__Objetivo 1__:
En el fragmento sobre los videojuegos de dioses, ¿en qué año se inventó Peter Molyneux el género de ser Dios?
__Objetivo 2__:
Prosigue el texto sobre Populous y el género de ser Dios a partir de su última frase.

__Fragmento seleccionado__:
▬▬▬

Perdonadme, porque voy a hablar sobre Dios (sin ser yo nada de eso) y lo voy a hacer con un trazo bastante gordo. Me voy a equivocar en cosas. Ser Dios es un género del videojuego que se inventó Peter Molyneux, ese ‘mad doctor’ del que hablábamos la semana pasada, en 1989 con Populous y con su secuela, Populous II: Trials of the Olympian Gods. El éxito de Molyneux, la razón por la que ahora puede permitirse orinar fuera del tiesto y creerse Hacedor de Dioses, es la forma en que tradujo las cualidades de un El-Shaddai cualquiera al lenguaje de los videojuegos. Y, por si fuera poco, lo hizo con un diseño y unas mecánicas que miraban por encima del hombro a los videojuegos de estrategia de la época.
En Populous, el puntero del ratón es nuestro dedo divino para utilizar tres características fundamentales de Dios: la omnipotencia, la omnipresencia y la omnisciencia. Tal vez me dejo alguna otra omnicualidad sin mencionar, vuelvo a pedir disculpas.
La omnisciencia y la omnipresencia son algo que ya existía en los juegos estratégicos de los ochenta y que es herencia directa de los juegos de tablero: observamos el mundo al completo desde un punto de vista superior, podemos ver todo lo que sucede en él o todo lo que cabe en la pantalla, y actuar sobre cualquier punto.

▬▬▬

__Material extraído__:
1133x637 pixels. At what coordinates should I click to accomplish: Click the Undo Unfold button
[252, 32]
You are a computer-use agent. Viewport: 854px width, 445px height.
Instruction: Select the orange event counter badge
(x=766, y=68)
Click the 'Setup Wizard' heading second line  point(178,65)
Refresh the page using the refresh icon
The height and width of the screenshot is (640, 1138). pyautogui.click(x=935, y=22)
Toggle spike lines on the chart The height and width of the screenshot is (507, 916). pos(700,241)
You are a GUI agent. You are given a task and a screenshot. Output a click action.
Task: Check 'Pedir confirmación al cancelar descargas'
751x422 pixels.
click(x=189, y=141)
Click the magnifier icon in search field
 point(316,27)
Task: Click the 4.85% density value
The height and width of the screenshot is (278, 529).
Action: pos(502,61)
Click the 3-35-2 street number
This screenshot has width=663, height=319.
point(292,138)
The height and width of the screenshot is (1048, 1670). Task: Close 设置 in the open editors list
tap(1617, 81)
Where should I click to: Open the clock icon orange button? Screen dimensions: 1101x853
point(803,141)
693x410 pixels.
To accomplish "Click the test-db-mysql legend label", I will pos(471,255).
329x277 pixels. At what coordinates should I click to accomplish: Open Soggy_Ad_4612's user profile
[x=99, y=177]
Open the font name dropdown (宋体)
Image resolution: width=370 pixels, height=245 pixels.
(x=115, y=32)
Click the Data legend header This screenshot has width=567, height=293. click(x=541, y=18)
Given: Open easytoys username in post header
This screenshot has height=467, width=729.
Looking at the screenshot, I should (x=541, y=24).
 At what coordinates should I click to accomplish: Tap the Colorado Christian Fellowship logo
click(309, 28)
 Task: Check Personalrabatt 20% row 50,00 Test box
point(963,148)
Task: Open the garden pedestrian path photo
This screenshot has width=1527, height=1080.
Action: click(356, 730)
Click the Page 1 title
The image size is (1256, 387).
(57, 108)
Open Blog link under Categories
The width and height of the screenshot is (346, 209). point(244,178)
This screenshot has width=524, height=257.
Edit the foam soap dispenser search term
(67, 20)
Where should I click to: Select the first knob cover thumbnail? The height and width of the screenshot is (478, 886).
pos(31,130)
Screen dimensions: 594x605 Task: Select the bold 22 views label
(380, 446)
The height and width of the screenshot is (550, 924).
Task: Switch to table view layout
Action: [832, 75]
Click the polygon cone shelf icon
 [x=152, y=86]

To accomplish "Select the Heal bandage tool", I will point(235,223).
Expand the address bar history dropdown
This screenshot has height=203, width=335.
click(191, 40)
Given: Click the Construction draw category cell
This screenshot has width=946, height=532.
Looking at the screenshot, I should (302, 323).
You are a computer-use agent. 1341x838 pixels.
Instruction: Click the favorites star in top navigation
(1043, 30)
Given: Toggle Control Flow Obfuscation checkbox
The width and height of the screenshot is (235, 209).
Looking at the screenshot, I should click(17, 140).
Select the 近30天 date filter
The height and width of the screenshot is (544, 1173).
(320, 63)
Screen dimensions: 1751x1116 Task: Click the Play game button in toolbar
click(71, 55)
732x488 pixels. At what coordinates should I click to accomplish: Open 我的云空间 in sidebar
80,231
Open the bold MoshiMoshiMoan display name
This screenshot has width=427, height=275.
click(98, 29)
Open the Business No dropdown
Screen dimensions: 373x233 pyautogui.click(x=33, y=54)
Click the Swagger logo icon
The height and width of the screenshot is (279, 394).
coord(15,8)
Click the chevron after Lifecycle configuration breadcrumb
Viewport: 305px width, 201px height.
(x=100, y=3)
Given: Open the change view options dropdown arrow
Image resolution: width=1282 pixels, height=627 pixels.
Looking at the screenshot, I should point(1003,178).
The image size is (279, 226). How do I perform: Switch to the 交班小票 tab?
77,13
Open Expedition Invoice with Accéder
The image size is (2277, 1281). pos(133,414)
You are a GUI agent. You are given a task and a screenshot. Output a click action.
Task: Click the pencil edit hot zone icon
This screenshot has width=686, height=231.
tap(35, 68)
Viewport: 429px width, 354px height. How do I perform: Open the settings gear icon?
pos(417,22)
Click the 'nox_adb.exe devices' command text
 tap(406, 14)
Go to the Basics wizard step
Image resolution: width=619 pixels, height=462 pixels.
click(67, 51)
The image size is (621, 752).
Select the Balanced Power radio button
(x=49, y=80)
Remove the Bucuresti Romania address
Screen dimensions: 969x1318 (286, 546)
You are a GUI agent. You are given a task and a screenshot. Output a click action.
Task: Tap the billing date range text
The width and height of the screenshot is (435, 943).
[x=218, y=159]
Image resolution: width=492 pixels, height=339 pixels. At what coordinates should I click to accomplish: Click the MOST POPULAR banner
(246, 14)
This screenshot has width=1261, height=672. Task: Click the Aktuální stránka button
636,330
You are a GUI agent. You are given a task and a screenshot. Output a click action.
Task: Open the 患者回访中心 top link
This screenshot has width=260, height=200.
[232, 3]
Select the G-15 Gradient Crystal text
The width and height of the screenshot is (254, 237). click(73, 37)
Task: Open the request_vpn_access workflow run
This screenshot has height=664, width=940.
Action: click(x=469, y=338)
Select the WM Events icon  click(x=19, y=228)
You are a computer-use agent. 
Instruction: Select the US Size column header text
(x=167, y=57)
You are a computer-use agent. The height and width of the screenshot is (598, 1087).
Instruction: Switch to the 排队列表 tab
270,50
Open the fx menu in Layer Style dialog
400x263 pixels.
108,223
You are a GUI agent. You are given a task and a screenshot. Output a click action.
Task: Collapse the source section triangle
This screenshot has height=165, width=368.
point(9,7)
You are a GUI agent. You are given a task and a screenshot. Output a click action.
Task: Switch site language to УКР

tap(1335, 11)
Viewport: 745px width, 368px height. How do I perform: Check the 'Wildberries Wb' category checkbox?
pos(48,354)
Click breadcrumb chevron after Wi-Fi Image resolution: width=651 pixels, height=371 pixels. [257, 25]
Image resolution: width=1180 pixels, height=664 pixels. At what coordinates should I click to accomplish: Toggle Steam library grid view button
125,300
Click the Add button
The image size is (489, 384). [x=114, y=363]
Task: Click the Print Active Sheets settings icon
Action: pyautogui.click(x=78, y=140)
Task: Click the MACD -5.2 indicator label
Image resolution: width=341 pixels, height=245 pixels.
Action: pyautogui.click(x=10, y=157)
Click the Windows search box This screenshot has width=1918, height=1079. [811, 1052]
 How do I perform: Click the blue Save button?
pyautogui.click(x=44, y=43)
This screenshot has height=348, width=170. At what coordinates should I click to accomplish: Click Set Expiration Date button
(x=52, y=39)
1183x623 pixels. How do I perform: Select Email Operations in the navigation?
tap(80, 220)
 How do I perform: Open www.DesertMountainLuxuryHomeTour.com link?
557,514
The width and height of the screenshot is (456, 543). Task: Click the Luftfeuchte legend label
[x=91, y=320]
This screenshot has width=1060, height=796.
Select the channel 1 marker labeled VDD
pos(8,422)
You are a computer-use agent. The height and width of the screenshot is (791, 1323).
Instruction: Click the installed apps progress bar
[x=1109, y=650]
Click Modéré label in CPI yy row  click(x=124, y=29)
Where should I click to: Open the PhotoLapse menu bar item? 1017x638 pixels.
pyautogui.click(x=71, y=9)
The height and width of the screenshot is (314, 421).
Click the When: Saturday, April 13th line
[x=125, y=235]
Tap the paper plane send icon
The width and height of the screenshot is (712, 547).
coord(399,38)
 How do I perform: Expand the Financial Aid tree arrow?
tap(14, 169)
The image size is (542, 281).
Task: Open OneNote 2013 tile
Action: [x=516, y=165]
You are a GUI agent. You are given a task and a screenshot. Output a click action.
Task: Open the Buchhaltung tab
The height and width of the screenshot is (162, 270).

▬▬▬

__Resultado del ejercicio 1__:
En 1989, con Populous.

__Resultado del ejercicio 2__:
En muchos juegos del género que han venido después ha desaparecido esta habilidad divina colocando una niebla oscura que esconde los lugares que los soldados del jugador no han visitado y que no muestra qué sucede en las zonas del mapa donde no tiene tropas. Vemos por los ojos de nuestros guerreros, no por los nuestros. Esa es una de las grandes diferencias entre tratar al usuario como el comandante de un ejército y tratarlo como un Dios.
La omnipotencia se traduce otorgándole al puntero del ratón un buen catálogo de locos poderes bíblicos: elevar y rebajar el terreno, elegir representantes terrenales, borrar a los incircuncisos, crear tornados de fuego y arrasar países enteros con su ira (y terremotos). Lo típico. Y aquí viene, en mi opinión, uno de los detalles más brillantes en la mecánica de Populous: estos poderes intervienen sobre la naturaleza, pero no sobre la voluntad de los humanos. Puedes enriquecerlos, darles poder, ayudarlos a multiplicarse y a matar a sus enemigos, incluso puedes destrozar la tierra donde se asientan los infieles, pero no puedes obligarles a hacer nada. En Populous hay libre albedrío. Tus poderes como Dios existen como regalo o como castigo, pero nunca como orden ineludible para tu rebaño de ‘sims’. No puedes hacer click sobre ellos y decirles directamente qué tienen que hacer. Eso también es cosa de mandos militares, no de dioses.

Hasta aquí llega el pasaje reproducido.